31Ainsi donc, l'idée de l'existence d'un rapport de consanguinité entre saint Mériadec, les vicomtes de Rohan et la maison de Bretagne ne résultait pas d'une création récente. Ce n'était ni une supercherie, ni une falsification perpétrée et répandue pour les besoins de la circonstance, mais une tradition déjà ancienne. Ce contexte culturel foisonnant, hagiographique et généalogique, comprenant quelques rares manuscrits et surtout des propos de table, nous semble montrer au moins que le vicomte Jean II de Rohan pouvait croire sincèrement qu'il descendait des princes de Bretagne « en ligne directe », et que d'autres pouvaient y croire aussi.

Église de Stival (xe siècle, Morbihan). Fresque de la vie de saint Mériadec

  • 57 D. Dufief-Moirez, p. 247.
  • 58 L'intention politique était bien plus forte que ce qu'y voit C. Prigent, la volonté de « se découvr (...)

32Un témoignage archéologique révèle combien cette généalogie revêtait d'importance aux yeux du vicomte Jean II : les fresques se trouvant dans l'église de l'une des paroisses où était rendu un culte à saint Mériadec, Stival. L'édifice qui est aujourd'hui l'église paroissiale a longtemps été une chapelle (l'église paroissiale était alors un autre édifice qui était dédié à saint Pierre), et c'est en tant que chapelle qu'il a été fondé.

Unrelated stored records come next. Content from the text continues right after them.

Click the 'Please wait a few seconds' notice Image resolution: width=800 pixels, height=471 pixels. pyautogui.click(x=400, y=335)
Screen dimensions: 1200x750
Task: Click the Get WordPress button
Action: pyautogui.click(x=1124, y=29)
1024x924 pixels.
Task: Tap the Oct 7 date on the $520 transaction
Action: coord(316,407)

Selon Denise Dufief-Moirez, la construction en a été effectuée dans la seconde moitié du xve siècle, en deux phases rapprochées, la nef d'abord, le chevet ensuite. Les fresques murales du chœur représentent la vie de saint Mériadec. La quatrième image montre la fameuse scène où le saint prie le vicomte de Rohan de purger le pays des voleurs. Les costumes contribuent à la datation de l'œuvre : le seigneur et sa suite sont vêtus à la mode de la fin du xve siècle : « hauts-de-chausses unis ou rayés, pourpoints resserrés à la taille, évasés au-dessous et garnis de collerettes ou d'un camail d'hermines, couvre-chefs à larges bords ». Les chaussures, plus modernes que les poulaines, contribuent à dater la fresque dans les vingt dernières années du xve siècle57. Or la légende de la première scène, écrite en caractères gothiques, indique qu'il s'agit de « saint Mariadeuc, filz du duc de Bretaigne, descendu de la ligne du roy Cognan, et consanguin prouche du vicomte de Rohan ». Cette fresque constituait donc une autre forme d'affirmation du rapport de consanguinité entre la ligne des vicomtes de Rohan et la ligne ducale. Sa situation, au cœur de la vicomté et à quelques kilomètres de Pontivy, où le vicomte Jean II faisait alors construire un nouveau château, montre le caractère central et fondamental qu'occupait l'histoire de saint Mériadec dans le capital symbolique de la maison de Rohan. Le fait que ces fresques aient été peintes sensiblement au moment où le vicomte affirmait explicitement, dans le mémoire de 1479, sa prétention à avoir le premier rang à la succession au duché, montre la précision58 de l'intention politique de ce message iconographique : cette fresque était un des moyens d'énoncer le discours du vicomte pour revendiquer le duché, et justifier sa revendication.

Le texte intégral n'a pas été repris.